**Task directions**. Would you please copy exactly the line with "Collapse the Задания (5) tree node" and all lines that follow it in the data below, through the last one?

**Task material**.
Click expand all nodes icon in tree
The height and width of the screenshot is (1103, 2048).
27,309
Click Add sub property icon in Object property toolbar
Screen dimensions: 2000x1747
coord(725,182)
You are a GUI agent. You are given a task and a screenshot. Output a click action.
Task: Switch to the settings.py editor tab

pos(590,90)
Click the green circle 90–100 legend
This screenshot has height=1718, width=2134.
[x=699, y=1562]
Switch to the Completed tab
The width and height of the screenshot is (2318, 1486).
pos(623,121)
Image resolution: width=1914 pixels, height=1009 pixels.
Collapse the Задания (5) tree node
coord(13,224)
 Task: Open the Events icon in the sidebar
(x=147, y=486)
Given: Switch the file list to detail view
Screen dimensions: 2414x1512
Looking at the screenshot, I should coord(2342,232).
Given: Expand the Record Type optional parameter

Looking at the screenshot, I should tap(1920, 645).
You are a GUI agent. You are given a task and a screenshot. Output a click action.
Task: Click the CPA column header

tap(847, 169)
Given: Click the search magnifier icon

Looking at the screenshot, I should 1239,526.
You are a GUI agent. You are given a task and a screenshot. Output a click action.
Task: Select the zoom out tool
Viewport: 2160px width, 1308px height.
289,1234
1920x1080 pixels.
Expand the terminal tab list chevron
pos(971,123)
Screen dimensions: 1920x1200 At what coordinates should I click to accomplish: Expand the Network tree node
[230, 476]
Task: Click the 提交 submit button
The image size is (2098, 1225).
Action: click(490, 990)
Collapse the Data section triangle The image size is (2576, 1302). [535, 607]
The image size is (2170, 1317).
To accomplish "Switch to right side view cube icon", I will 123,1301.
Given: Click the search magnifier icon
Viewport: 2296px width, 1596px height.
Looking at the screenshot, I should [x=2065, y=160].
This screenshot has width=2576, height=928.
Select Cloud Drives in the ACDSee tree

**Result below**.
Collapse the Задания (5) tree node
coord(13,224)
 Task: Open the Events icon in the sidebar
(x=147, y=486)
Given: Switch the file list to detail view
Screen dimensions: 2414x1512
Looking at the screenshot, I should coord(2342,232).
Given: Expand the Record Type optional parameter

Looking at the screenshot, I should tap(1920, 645).
You are a GUI agent. You are given a task and a screenshot. Output a click action.
Task: Click the CPA column header

tap(847, 169)
Given: Click the search magnifier icon

Looking at the screenshot, I should 1239,526.
You are a GUI agent. You are given a task and a screenshot. Output a click action.
Task: Select the zoom out tool
Viewport: 2160px width, 1308px height.
289,1234
1920x1080 pixels.
Expand the terminal tab list chevron
pos(971,123)
Screen dimensions: 1920x1200 At what coordinates should I click to accomplish: Expand the Network tree node
[230, 476]
Task: Click the 提交 submit button
The image size is (2098, 1225).
Action: click(490, 990)
Collapse the Data section triangle The image size is (2576, 1302). [535, 607]
The image size is (2170, 1317).
To accomplish "Switch to right side view cube icon", I will 123,1301.
Given: Click the search magnifier icon
Viewport: 2296px width, 1596px height.
Looking at the screenshot, I should [x=2065, y=160].
This screenshot has width=2576, height=928.
Select Cloud Drives in the ACDSee tree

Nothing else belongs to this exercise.